Small all-tan rough-haired terrier darts across your path - is it a Norfolk, a Norwich, a Lucas or none of these? Prick ears means a Norwich, drop ears mean a Norfolk. Does the title truly matter? Are we too quick to put name tags on our terriers? I have judged Lucas Terriers that could have passed muster in the Norfolk rings at Crufts. (Some looked very much like tan Sealyhams too!) For me, the colour of the coat matters less than its texture; how can a terrier perform on a drenching day in December if its skin is soaking wet? Colour of coat seems to matter far too much in so many pedigree breeds. Our ancestors never really cared about appearance provided their terriers could kill vermin - that alone established their value.  Did the colour of the coats, or indeed the set of ears and their carriage, ever decide on breeding programmes for working dogs of any type? Are we fitting out these dogs or 'fitting them up'?  
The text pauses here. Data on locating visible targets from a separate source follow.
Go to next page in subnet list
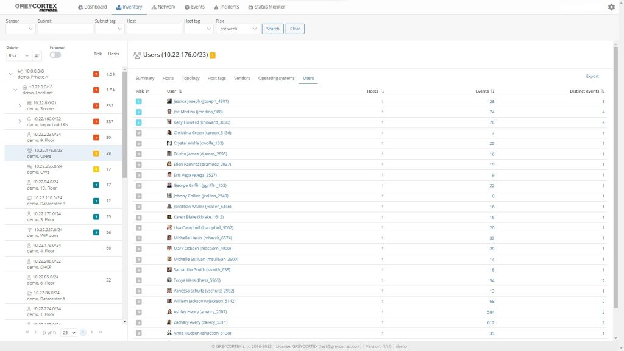The width and height of the screenshot is (624, 351). tap(91, 332)
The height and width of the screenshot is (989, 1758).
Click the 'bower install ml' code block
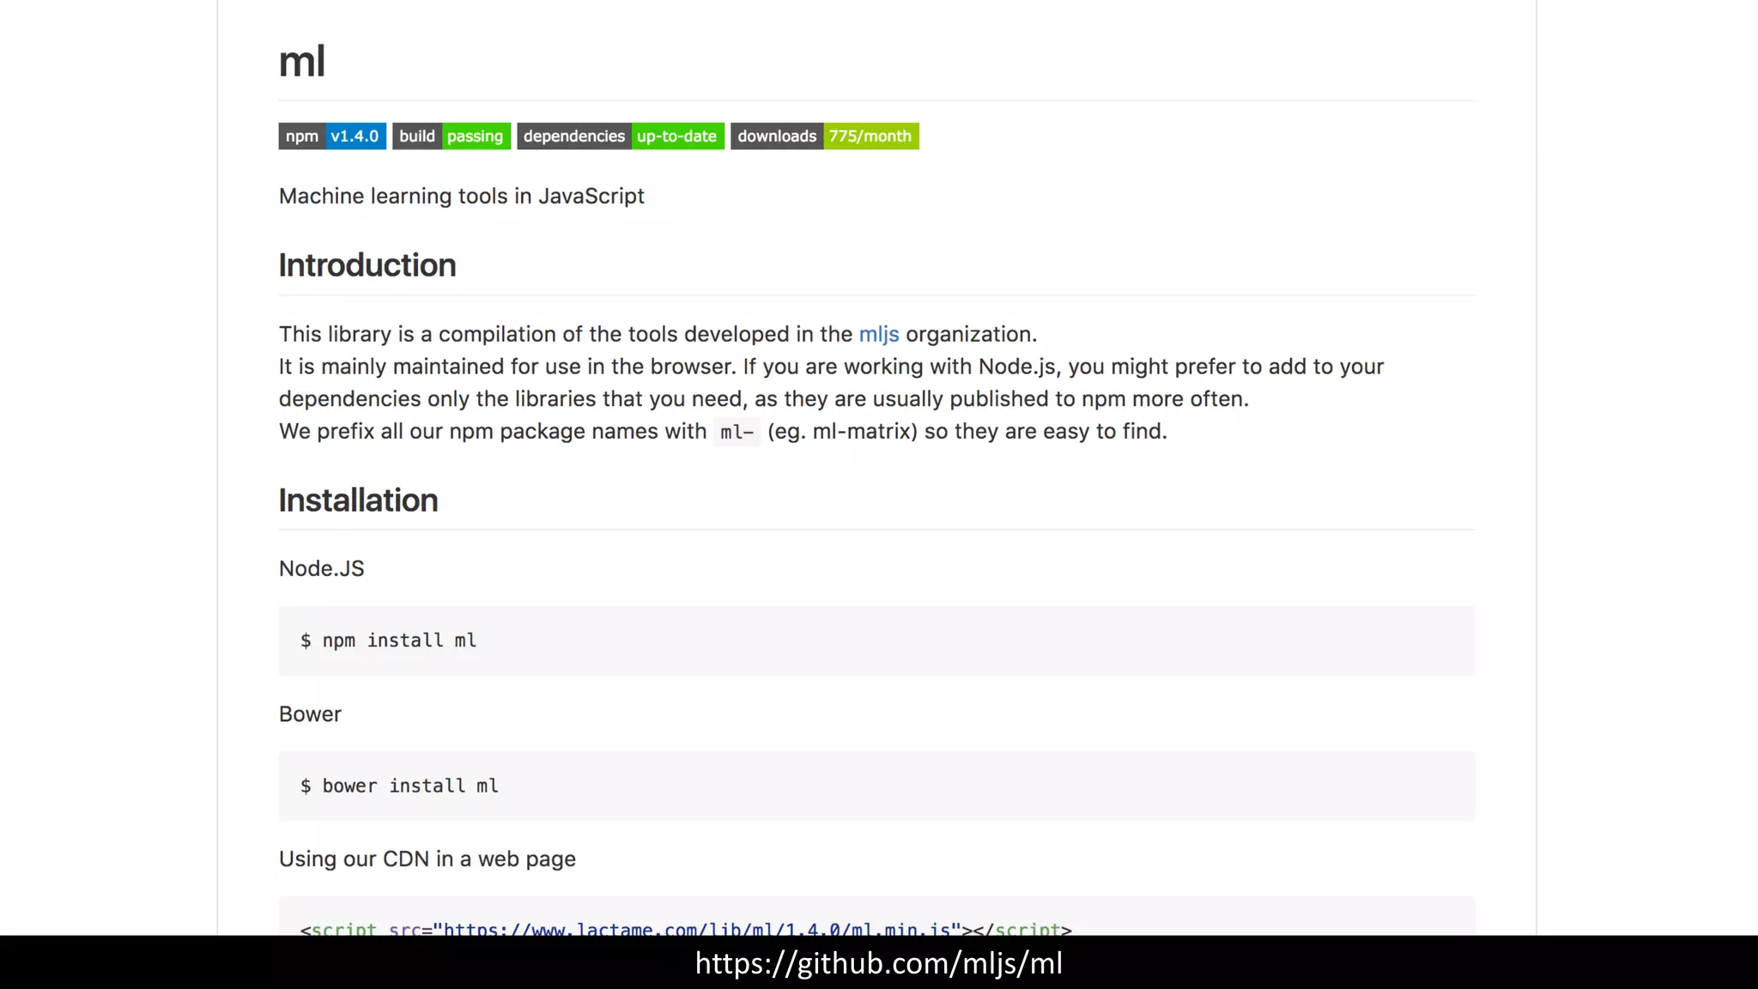pos(399,786)
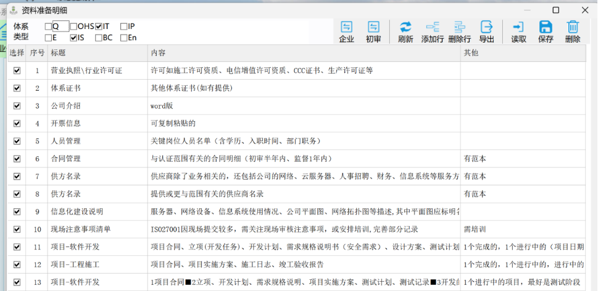
Task: Deselect row 1 营业执照 checkbox
Action: [17, 70]
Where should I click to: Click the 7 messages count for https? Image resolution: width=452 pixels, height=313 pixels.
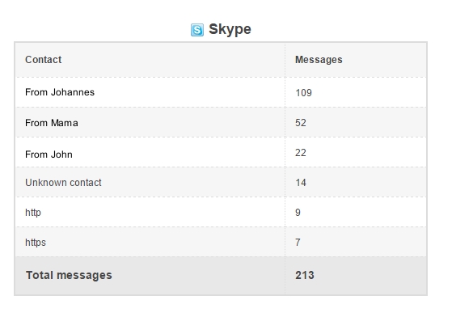298,243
 In his Hunt and Working Terriers of 1931, Jocelyn Lucas tells of an Aberdeen sportswoman whose three Norwich Terriers killed over 400 rabbits in four years on their own. Only those rabbits picked up were counted, there must have been many more. In his The Sporting Terrier of 1992, Brian Plummer was moved to record: “To watch a small team of Norwich or Norfolk terriers busily working a rat out of a pile of twigs or a rabbit from a patch of rushes is a delight to anyone who has an eye for a good sporting terrier.” Brian also quotes The Norwich Terrier Club Bulletin of 1955 in which, Molly Richardson, a breed enthusiast, wrote: “I suggest we leave the fox and badger to hunt terriers and concentrate on producing a Norwich Terrier who can and will deal with every other sort of vermin that worries a farmer and one who is also the most active, intelligent and charming companion and assistant to the country man and his family.” It’s against that background that I recommended an outcross to the Norfolk to the Sporting Lucas Terrier Club, with the subsequent progeny becoming known as the ‘Hancock’ line. I shall watch their progress with great interest.

 Despite their long local history, the Norwich Terrier, then both prick and drop-eared, was not admitted to the Kennel Club’s register until 1932, with the drop-eared Norfolk variety following suit in 1965; some still insisting that this is one breed, embracing both ear-styles, rather than two, as the KC was persuaded. There should be more to a breed than the set of their ears. Both breeds are favoured at a height of 10 inches at the withers, with a hard, wiry, straight coat lying close to the body, in all shades of red, wheaten, black and tan or grizzle, with small white marks or patches tolerated but undesired. With undocked tails, some look spitz-like when the full-grown tail curls over the back. Currently, the drop-eared Norfolk is much more popular, 500 being registered each year against less than 200 Norwich Terriers.

 In the 1950s, before the separate recognition of the drop-eared dogs as Norfolks, there was much discussion in the dog press about the merits of both styles of ear-set, Mrs EH Hardy writing: “…it is a pity that any comparison should be drawn between the prick and our drop-eared Norwich Terriers, as apart from the set of ears (surely a matter to be left to individual preference) the little dogs have the same characteristics and are equally good at work…There is a pack of tiny working terriers in Eire, (top weight 6lbs), used entirely for work and all have prick ears. They were bred from a Norwich and crossed with hunt terriers…” This exchange of views didn’t cover the enhanced hearing associated with prick-eared dogs, so prized by hunters along the Mediterranean shoreline, from Malta to Sicily and Ibiza and right across to Crete.   

 There have also been occurrences of ‘fluffs’ in some terrier breeds, that is, a soft silky rather luxurious coat, comparable to that of the Soft-coated Wheaten Terrier of Ireland.  Fluffs can turn up in the Norwich too, as well as in Welsh Corgis and even German Shepherd Dogs. It may be a freak linked to the tan gene. Coat texture matters a great deal in working terriers, out in all winds and weather. But we do seem to have lost the classic ‘pin-wire’ coat in many breeds intended to be wire-haired. The stiff close coat is so much more a weatherproof jacket, as well as being much easier to manage.

 I can see why the erect ear is favoured in a number of breeds; the hunting dogs of the Mediterranean, like the Ibizan and Pharaoh Hounds, hunt by ear as much as sight and scent, with their bat-ears collected every sound emitted from cover. But to restrict a gene pool on colour grounds alone is not wise; the texture of a terrier's coat is the all-important factor - whatever the Breed Standard issued by the Kennel Club lays down! A terrier's coat has to be fit for function.